─── Task data

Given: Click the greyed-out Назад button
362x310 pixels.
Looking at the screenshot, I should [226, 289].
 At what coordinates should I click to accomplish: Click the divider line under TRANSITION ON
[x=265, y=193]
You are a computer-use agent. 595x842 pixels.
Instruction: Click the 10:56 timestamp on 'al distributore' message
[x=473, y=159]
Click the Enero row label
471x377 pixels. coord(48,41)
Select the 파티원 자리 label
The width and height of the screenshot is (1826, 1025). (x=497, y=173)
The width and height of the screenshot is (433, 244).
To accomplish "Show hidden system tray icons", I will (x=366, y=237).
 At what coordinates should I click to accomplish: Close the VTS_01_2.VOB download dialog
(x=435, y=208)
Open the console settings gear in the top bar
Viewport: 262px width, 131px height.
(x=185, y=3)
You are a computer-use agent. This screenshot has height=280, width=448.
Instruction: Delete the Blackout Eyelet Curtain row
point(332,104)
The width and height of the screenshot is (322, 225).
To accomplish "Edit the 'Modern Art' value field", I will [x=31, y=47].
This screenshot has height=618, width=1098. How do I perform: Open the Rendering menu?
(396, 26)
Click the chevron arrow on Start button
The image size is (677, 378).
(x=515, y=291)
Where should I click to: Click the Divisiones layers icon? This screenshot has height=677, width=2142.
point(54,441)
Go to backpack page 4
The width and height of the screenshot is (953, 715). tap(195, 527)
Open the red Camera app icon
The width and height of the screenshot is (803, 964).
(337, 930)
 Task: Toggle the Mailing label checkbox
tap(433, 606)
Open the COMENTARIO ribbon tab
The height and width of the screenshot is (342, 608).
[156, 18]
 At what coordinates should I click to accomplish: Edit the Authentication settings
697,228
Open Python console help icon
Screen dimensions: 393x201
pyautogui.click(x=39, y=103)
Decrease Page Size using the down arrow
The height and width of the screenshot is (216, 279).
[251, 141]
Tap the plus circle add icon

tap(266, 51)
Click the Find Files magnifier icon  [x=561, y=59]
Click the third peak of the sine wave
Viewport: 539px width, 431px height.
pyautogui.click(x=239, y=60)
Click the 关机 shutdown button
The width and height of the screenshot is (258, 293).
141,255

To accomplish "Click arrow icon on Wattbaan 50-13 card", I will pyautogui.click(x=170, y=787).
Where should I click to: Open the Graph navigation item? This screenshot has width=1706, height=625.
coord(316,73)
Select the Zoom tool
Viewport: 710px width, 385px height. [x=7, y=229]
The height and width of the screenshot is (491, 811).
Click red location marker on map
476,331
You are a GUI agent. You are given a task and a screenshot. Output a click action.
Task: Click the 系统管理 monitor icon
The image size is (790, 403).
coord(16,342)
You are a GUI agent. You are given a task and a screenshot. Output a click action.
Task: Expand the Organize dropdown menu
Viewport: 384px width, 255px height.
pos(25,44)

──────

Your goal: Take the entries above and repeat them verbatim.

Finished exercise:
Given: Click the greyed-out Назад button
362x310 pixels.
Looking at the screenshot, I should [226, 289].
 At what coordinates should I click to accomplish: Click the divider line under TRANSITION ON
[x=265, y=193]
You are a computer-use agent. 595x842 pixels.
Instruction: Click the 10:56 timestamp on 'al distributore' message
[x=473, y=159]
Click the Enero row label
471x377 pixels. coord(48,41)
Select the 파티원 자리 label
The width and height of the screenshot is (1826, 1025). (x=497, y=173)
The width and height of the screenshot is (433, 244).
To accomplish "Show hidden system tray icons", I will (x=366, y=237).
 At what coordinates should I click to accomplish: Close the VTS_01_2.VOB download dialog
(x=435, y=208)
Open the console settings gear in the top bar
Viewport: 262px width, 131px height.
(x=185, y=3)
You are a computer-use agent. This screenshot has height=280, width=448.
Instruction: Delete the Blackout Eyelet Curtain row
point(332,104)
The width and height of the screenshot is (322, 225).
To accomplish "Edit the 'Modern Art' value field", I will [x=31, y=47].
This screenshot has height=618, width=1098. How do I perform: Open the Rendering menu?
(396, 26)
Click the chevron arrow on Start button
The image size is (677, 378).
(x=515, y=291)
Where should I click to: Click the Divisiones layers icon? This screenshot has height=677, width=2142.
point(54,441)
Go to backpack page 4
The width and height of the screenshot is (953, 715). tap(195, 527)
Open the red Camera app icon
The width and height of the screenshot is (803, 964).
(337, 930)
 Task: Toggle the Mailing label checkbox
tap(433, 606)
Open the COMENTARIO ribbon tab
The height and width of the screenshot is (342, 608).
[156, 18]
 At what coordinates should I click to accomplish: Edit the Authentication settings
697,228
Open Python console help icon
Screen dimensions: 393x201
pyautogui.click(x=39, y=103)
Decrease Page Size using the down arrow
The height and width of the screenshot is (216, 279).
[251, 141]
Tap the plus circle add icon

tap(266, 51)
Click the Find Files magnifier icon  [x=561, y=59]
Click the third peak of the sine wave
Viewport: 539px width, 431px height.
pyautogui.click(x=239, y=60)
Click the 关机 shutdown button
The width and height of the screenshot is (258, 293).
141,255

To accomplish "Click arrow icon on Wattbaan 50-13 card", I will pyautogui.click(x=170, y=787).
Where should I click to: Open the Graph navigation item? This screenshot has width=1706, height=625.
coord(316,73)
Select the Zoom tool
Viewport: 710px width, 385px height. [x=7, y=229]
The height and width of the screenshot is (491, 811).
Click red location marker on map
476,331
You are a GUI agent. You are given a task and a screenshot. Output a click action.
Task: Click the 系统管理 monitor icon
The image size is (790, 403).
coord(16,342)
You are a GUI agent. You are given a task and a screenshot. Output a click action.
Task: Expand the Organize dropdown menu
Viewport: 384px width, 255px height.
pos(25,44)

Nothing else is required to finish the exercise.